Documentaire sur Arte à 22 h 35

Le réalisateur britannique Ken Loach avec sa deuxième Palme d’or pour « Moi, Daniel Blake » au 69e Festival de Cannes, le 22 mai 2016. | ALBERTO PIZZOLI/AFP

Il y a cinquante ans, un jeune réalisateur déclenchait un débat national au Royaume-Uni. Kenneth Loach, 30 ans, avait détourné la dramatique du mercredi de la BBC de sa vocation à distraire plaisamment les spectateurs : Cathy Come Home (« Cathy, rentre à la maison ») mettait en scène une mère de famille luttant pour garder ses enfants, face à des services sociaux incapables de lui procurer un logement.

Considéré aujourd’hui comme l’une des œuvres majeures de l’histoire de la télévision britannique, le film força, fin 1966, le gouvernement travailliste d’Harold Wilson à admettre publiquement l’acuité de la crise du logement. Ce fut aussi une étape essentielle de la formation de Ken Loach, qui fut invité à rencontrer le ministre du logement à Whitehall, et ressortit de l’entrevue avec la conviction que les réformistes étaient incapables d’entreprendre de vraies réformes.

Cet épisode central dans le parcours de l’auteur de Moi, Daniel Blake, qui sort le 26 octobre, est raconté dans Ken Loach, un cinéaste en colère, de Louise Osmond (sorti en salles au Royaume-Uni). On se doute bien que ce film, produit par Rebecca O’Brien, qui accompagne le cinéaste depuis un quart de siècle, n’est pas destiné à déboulonner la statue du réalisateur.

« Moi, Daniel Blake » : quand l’Etat punit les pauvres
Durée : 03:42

Mais la culture de Ken Loach, mélange de marxisme et de rigorisme protestant, ne peut que le porter à l’autocritique. Ce n’est pas la moindre surprise du film que de l’entendre avouer que, lycéen, il a mené la campagne du Parti conservateur lors d’une élection factice ou – plus sérieusement – expliquer pourquoi et comment il a accepté de réaliser des publicités (entre autres pour McDonald’s) dans les années 1980, lorsque sa carrière était au plus bas.

Lire la critique de « Moi, Daniel Blake »  : Les humbles contre l’humiliation

Louise Osmond fait de ce documentaire un roman d’apprentissage.

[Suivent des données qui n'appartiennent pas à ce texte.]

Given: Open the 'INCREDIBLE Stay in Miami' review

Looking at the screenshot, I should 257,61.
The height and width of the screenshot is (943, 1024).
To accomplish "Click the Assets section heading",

On voit comment l’étudiant d’Oxford issu du prolétariat a tourné le dos aux mouvements culturels dominants de son temps (la nouvelle vague du cinéma britannique qu’incarnaient Tony Richardson, Lindsay Anderson ou Karel Reisz, mais aussi la révolution pop emmenée par les Beatles) pour se consacrer à la chronique de la lutte des classes, sur le mode de la fiction ou du documentaire. Ses rencontres avec le producteur Tony Garnett, avec l’écrivain et scénariste trotskiste Jim Allen, ses passes d’armes avec les autorités de l’audiovisuel, l’ont poussé vers les marges de l’industrie du cinéma britannique jusqu’à l’empêcher de travailler pendant plusieurs années.

Au début des années 1990, il établit les règles de travail et constitue la communauté (le scénariste Paul Laverty, Rebecca O’Brien, quelques acteurs parmi lesquels Peter Mullan) qui ont guidé son travail de Secret Défense (1990) jusqu’à Moi, Daniel Blake, qui lui a valu sa seconde Palme d’or, après celle remportée en 2006 par Le vent se lève.

Lire la rencontre avec Ken Loach  : « Si on ne se bat pas, qu’est-ce qui reste ? »

Pour en savoir plus sur la fabrication des films de Loach, on trouve, sur le site d’Arte, un documentaire interactif, La Méthode Loach, réalisé pendant le tournage de son dernier long-métrage. On comprend mieux le processus du casting (Loach emploie des acteurs professionnels, la plupart du temps inconnus, certains ne le restent pas après être passés devant son objectif), du tournage (les séquences sont tournées dans l’ordre chronologique du scénario), de la direction d’acteur (les comédiens sont souvent tenus dans l’ignorance du scénario, afin d’obtenir les réactions les plus naturelles au gré des péripéties)…

Une fois vus ces deux documents, il ne reste plus qu’à remonter le fil de cette œuvre, qui est, entre autres, une peinture méticuleuse du bouleversement des rapports de classe au Royaume-Uni, de Moi, Daniel Blake jusqu’à Cathy Come Home.

« Moi, Daniel Blake », de Ken Loach : l’avis des critiques du « Monde »
Durée : 04:01

Ken Loach, un cinéaste en colère, de Louise Osmond (GB, 2016, 90 min).